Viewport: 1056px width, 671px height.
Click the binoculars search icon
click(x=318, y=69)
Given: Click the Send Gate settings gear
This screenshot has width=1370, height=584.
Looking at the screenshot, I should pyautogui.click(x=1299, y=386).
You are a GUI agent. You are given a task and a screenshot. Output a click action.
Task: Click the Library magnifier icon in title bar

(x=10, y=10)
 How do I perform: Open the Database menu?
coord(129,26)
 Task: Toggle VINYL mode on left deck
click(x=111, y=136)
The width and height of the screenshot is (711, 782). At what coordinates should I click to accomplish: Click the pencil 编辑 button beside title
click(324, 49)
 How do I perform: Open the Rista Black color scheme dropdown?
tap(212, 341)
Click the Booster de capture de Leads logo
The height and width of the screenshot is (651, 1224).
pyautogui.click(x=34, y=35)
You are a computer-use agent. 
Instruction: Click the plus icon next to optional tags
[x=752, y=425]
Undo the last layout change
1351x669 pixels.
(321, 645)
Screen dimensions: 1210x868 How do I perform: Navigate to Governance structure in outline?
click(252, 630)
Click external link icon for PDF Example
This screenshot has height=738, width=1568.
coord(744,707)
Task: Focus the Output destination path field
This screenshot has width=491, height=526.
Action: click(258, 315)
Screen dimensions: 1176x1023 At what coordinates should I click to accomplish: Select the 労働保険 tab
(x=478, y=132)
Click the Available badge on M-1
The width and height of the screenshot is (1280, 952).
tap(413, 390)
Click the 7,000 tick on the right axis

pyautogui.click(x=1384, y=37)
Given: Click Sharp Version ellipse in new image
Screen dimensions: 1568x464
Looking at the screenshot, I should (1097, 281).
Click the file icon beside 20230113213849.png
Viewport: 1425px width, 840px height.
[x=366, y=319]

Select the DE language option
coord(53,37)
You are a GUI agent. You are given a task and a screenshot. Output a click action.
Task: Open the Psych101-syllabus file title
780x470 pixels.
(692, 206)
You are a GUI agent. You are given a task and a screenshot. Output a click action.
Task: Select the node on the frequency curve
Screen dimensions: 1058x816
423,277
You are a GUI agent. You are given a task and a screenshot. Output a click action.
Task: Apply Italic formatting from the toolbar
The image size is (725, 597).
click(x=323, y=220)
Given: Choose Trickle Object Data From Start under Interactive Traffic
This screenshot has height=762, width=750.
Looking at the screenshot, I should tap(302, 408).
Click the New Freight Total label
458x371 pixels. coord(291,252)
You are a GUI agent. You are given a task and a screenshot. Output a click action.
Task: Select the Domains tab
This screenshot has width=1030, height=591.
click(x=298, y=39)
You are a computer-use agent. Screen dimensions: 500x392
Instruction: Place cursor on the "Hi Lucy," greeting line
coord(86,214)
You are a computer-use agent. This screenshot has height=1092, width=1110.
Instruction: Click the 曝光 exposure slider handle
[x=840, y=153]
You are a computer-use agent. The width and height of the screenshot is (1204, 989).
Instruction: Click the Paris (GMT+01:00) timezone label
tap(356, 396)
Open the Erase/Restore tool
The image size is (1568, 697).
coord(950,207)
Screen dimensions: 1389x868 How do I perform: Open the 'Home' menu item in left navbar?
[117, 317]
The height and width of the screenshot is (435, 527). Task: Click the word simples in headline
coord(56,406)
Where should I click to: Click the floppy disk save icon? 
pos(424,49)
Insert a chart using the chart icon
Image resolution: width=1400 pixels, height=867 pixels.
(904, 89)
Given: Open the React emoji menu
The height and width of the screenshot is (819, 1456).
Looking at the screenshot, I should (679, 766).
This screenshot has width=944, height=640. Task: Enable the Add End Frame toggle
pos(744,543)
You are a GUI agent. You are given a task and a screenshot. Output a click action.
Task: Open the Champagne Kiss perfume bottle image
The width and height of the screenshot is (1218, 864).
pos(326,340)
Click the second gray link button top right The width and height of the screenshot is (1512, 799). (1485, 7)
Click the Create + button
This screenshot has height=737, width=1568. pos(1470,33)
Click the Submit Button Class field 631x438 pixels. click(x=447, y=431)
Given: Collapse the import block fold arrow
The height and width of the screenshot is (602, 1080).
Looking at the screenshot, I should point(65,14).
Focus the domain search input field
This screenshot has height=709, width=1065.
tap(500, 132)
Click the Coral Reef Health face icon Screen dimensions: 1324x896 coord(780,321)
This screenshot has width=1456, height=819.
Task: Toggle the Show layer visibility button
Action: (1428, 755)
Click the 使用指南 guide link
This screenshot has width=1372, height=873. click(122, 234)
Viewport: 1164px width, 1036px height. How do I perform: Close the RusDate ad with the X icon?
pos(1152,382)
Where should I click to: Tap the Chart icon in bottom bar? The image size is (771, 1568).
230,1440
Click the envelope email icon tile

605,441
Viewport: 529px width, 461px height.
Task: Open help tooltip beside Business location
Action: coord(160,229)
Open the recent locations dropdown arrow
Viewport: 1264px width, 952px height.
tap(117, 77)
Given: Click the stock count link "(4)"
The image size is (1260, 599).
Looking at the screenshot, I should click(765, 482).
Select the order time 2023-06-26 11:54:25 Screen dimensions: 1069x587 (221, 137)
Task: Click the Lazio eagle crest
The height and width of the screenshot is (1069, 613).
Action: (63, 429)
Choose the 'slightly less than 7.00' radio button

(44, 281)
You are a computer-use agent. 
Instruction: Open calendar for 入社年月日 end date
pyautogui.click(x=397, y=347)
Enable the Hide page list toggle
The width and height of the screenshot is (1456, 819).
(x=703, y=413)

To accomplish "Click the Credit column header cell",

—————

Directive
Copy out the data from the line containing "Given: Collapse the import block fold arrow" through the line containing "tap(500, 132)", character for character and with nothing else included.

Completed task
Given: Collapse the import block fold arrow
The height and width of the screenshot is (602, 1080).
Looking at the screenshot, I should point(65,14).
Focus the domain search input field
This screenshot has height=709, width=1065.
tap(500, 132)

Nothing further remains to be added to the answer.